Pour nous ce ne sont pas des chiffres abstraits. Ils ont des visages, ce sont des parents, des frères des sœurs, des enfants… Pour certains nous ne les reverrons plus jamais ! Que faire ? Poursuivre les célébrations dans la joie alors que le cœur saigne ou se voir imposer le diktat des terroristes ?
Nous avons décidé collectivement de poursuivre l’office comme le veut la tradition millénaire. A la fin, en présence des élus, nous avons récité plusieurs prières : La Prière pour les citoyens d’Israël, tous ses citoyens, la Prière de solidarité pour l’État d’Israël sous le feu, et enfin, la prière pour la République française.
Alors je m’adresse à toutes ces bonnes âmes qui veulent renvoyer dos à dos victimes et bourreaux, à ceux qui trouvent des explications pour justifier une proximité nauséabonde pour un illusoire gain électoral ou par simple antisémitisme que ce qu’il s’est passé en Israël trace une ligne rouge infranchissable entre la barbarie et l’Humanité.
Rien ne justifie de massacrer sciemment ou de prendre en otage des civils, femmes, enfants, vieillards, de se servir de populations comme boucliers humains et enfin d’envoyer à la mort par milliers des commandos suicides pour commettre un crime contre la paix.
Le justifier là-bas c’est se condamner à le vivre ici !

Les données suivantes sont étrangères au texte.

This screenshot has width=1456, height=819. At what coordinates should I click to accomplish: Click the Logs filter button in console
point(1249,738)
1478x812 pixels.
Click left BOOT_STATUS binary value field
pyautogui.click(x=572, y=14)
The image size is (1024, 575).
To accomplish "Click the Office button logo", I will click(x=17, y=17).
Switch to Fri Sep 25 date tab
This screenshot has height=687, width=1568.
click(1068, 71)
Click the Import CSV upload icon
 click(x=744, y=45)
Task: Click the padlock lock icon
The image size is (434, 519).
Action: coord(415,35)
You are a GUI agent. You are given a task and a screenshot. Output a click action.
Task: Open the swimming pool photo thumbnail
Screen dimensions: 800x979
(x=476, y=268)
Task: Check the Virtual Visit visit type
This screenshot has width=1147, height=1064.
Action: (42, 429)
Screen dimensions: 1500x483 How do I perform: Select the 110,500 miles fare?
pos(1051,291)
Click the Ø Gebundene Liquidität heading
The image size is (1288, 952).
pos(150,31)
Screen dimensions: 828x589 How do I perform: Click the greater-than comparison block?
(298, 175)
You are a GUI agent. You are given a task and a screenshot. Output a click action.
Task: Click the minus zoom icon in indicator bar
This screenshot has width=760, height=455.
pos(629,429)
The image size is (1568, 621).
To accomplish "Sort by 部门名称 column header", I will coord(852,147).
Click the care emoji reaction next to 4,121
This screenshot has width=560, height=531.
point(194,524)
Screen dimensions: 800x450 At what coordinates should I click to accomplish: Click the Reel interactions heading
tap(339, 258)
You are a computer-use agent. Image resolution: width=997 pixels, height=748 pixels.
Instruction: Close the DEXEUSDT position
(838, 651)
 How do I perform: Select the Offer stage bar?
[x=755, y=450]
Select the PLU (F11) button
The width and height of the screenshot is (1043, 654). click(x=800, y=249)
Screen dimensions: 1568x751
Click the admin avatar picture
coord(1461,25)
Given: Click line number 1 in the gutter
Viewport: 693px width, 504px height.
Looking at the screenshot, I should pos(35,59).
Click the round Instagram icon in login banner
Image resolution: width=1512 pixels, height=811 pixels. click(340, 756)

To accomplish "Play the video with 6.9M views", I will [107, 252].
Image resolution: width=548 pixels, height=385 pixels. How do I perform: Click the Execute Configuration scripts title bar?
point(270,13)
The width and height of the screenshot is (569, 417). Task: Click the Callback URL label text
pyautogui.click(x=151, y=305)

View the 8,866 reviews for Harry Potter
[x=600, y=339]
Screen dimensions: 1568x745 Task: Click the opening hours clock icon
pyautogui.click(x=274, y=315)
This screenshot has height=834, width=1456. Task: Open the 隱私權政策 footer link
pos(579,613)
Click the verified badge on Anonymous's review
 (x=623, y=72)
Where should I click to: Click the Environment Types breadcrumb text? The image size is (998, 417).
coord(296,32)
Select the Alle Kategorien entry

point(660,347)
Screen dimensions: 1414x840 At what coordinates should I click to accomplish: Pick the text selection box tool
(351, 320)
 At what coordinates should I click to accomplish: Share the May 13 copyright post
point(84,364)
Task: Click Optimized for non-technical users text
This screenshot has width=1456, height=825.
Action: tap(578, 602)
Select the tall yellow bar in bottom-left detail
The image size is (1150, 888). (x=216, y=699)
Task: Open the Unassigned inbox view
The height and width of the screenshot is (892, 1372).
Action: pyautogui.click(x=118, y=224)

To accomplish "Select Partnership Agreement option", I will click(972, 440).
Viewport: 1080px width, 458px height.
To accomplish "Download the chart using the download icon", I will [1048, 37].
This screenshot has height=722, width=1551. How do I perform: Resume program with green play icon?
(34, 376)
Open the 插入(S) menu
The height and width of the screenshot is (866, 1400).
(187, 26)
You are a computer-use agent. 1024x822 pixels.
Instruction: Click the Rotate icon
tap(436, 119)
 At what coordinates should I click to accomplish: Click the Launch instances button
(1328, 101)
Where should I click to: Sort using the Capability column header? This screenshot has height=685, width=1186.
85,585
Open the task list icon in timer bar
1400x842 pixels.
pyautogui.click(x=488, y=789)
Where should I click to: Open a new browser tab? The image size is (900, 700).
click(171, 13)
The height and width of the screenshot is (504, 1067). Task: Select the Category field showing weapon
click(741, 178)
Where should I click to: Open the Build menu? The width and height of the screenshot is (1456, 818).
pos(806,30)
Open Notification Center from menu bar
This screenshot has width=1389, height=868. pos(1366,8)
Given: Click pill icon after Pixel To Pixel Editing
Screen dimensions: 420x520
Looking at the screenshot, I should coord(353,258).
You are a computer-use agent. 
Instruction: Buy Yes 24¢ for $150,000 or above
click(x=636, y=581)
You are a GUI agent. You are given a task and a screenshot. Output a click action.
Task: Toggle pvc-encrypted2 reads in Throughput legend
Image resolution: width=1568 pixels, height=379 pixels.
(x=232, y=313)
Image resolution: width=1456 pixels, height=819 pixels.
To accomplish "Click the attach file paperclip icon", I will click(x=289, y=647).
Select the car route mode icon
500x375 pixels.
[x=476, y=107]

Hagay Sobol, Professeur de Médecine est également spécialiste du Moyen-Orient et des questions de terrorisme. A ce titre, il a été auditionné par la commission d’enquête parlementaire de l’Assemblée Nationale sur les individus et les filières djihadistes. Ancien élu PS et secrétaire fédéral chargé des coopérations en Méditerranée. Président d’honneur du Centre Culturel Edmond Fleg de Marseille, il milite pour le dialogue interculturel depuis de nombreuses années à travers le collectif « Tous Enfants d’Abraham ».